Updated: Mar 13, 2022


As he prayed, the aspect of his face was changed and his clothing became brilliant as lightning. (Lk 9:28)

The feast of the transfiguration is August 6th, the date in 1945 when the first atomic bomb dropped on Hiroshima created a blinding light: these are the extreme poles of the human potential.

I wrote yesterday about the powerful process of forgiveness and how we need to be prepared to enter it immediately if we become victims of injustice. The alternative is too horrible: to be sucked into it and become like the injustice we are suffering. In resisting injustice, as we must, we may at times lose our innocence and commit injustices ourselves. To prevent or moderate this ripple effect of evil – mirroring what we are fighting – we must struggle, heroically, and against all the odds, to love our enemy even as we fight him. Being on the right side does not give a moral carte blanche.

The Allies’ demonisation of the ‘Hun’ in the first world war fuelled the horrors of the trenches and the deaths of ten million soldiers and ten million civilians. Years ago I went to a cinema to watch a Lord of the Rings movie. In the digitalised battle scenes, hordes of ugly Orcs poured out against the good guys and were mown down in huge numbers to the delight of the children around me. This was repeated in several scenes until finally I had to go out for air. Netflix series use even more devious ways of hooking you with graphic, sadistic violence which both shocks and addicts the viewer.

A Russian in France and who opposes the war told me of being attacked and rejected by fellow-Russians calling her unpatriotic and also by non-Russians lumping her with all Russians assumed to be Putinists. Some symphony orchestras have removed Tchaikovsky from their repertoire.

In the Statements of the Ukrainian resistance I do not hear such a blanket, racist denunciation of Russia. I sense their motivation is not hatred but a courageous love of their own homeland. In their suffering in face of overwhelming, surreal brutality we see how love of enemy and forgiveness can be manifested. It is not surrendering to or imitating the Beast but an expression of love and fidelity : keeping one’s attention on the Good even while we are battered by Evil.

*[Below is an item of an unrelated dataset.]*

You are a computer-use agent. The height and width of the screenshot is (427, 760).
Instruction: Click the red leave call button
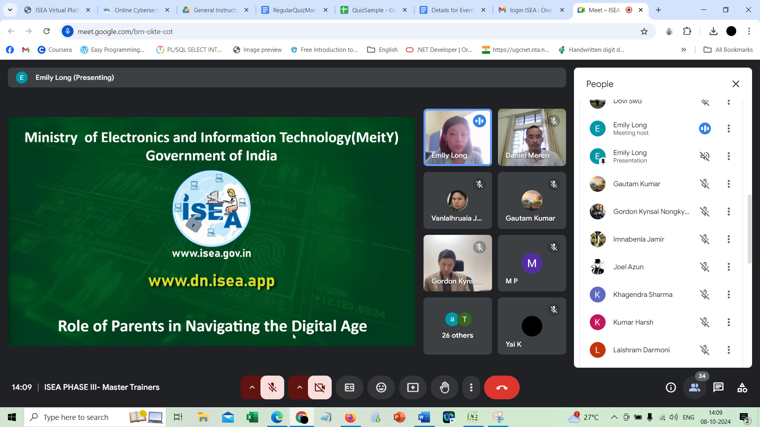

It is this which changes the ‘aspect’ of the human face, transfiguring hatred into the light of God even in intense and helpless suffering. Then we can see where God is in these moments when humanity becomes inhumane. God shares in the suffering and God is unable to be anything but God. This transfigures suffering itself. It is what Blaise Pascale understood when he said that ‘Jesus will be in agony until the end of the world’.